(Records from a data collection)
────────────────────

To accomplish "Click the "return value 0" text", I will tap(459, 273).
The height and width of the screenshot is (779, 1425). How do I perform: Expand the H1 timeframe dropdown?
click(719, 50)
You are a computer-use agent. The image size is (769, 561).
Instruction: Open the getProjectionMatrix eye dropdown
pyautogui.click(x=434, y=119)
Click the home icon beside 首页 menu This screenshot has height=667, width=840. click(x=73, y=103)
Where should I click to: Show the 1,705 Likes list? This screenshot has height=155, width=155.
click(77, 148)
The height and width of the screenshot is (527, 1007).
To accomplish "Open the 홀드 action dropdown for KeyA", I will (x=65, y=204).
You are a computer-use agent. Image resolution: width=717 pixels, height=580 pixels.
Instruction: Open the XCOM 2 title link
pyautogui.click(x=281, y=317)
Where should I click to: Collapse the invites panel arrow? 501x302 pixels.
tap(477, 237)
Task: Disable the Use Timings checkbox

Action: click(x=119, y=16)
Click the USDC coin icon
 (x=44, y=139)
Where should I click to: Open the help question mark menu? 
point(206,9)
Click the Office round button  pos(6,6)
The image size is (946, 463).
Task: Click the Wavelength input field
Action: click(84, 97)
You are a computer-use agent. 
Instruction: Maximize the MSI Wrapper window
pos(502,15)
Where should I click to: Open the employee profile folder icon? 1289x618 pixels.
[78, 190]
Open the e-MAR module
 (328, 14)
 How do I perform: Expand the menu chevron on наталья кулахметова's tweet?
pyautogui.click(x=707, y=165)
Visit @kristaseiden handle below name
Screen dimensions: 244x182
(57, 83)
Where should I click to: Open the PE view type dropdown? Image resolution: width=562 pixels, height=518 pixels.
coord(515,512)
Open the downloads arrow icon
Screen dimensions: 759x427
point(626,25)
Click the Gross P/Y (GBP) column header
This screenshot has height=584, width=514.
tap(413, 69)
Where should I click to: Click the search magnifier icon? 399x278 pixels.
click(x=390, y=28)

────────────────────

What to produce. Starting at the line that contains "You are a computer-use agent. Image", reproduce each line through the end of the records exactly, both ends included.

Exercise response.
You are a computer-use agent. Image resolution: width=717 pixels, height=580 pixels.
Instruction: Open the XCOM 2 title link
pyautogui.click(x=281, y=317)
Where should I click to: Collapse the invites panel arrow? 501x302 pixels.
tap(477, 237)
Task: Disable the Use Timings checkbox

Action: click(x=119, y=16)
Click the USDC coin icon
 (x=44, y=139)
Where should I click to: Open the help question mark menu? 
point(206,9)
Click the Office round button  pos(6,6)
The image size is (946, 463).
Task: Click the Wavelength input field
Action: click(84, 97)
You are a computer-use agent. 
Instruction: Maximize the MSI Wrapper window
pos(502,15)
Where should I click to: Open the employee profile folder icon? 1289x618 pixels.
[78, 190]
Open the e-MAR module
 (328, 14)
 How do I perform: Expand the menu chevron on наталья кулахметова's tweet?
pyautogui.click(x=707, y=165)
Visit @kristaseiden handle below name
Screen dimensions: 244x182
(57, 83)
Where should I click to: Open the PE view type dropdown? Image resolution: width=562 pixels, height=518 pixels.
coord(515,512)
Open the downloads arrow icon
Screen dimensions: 759x427
point(626,25)
Click the Gross P/Y (GBP) column header
This screenshot has height=584, width=514.
tap(413, 69)
Where should I click to: Click the search magnifier icon? 399x278 pixels.
click(x=390, y=28)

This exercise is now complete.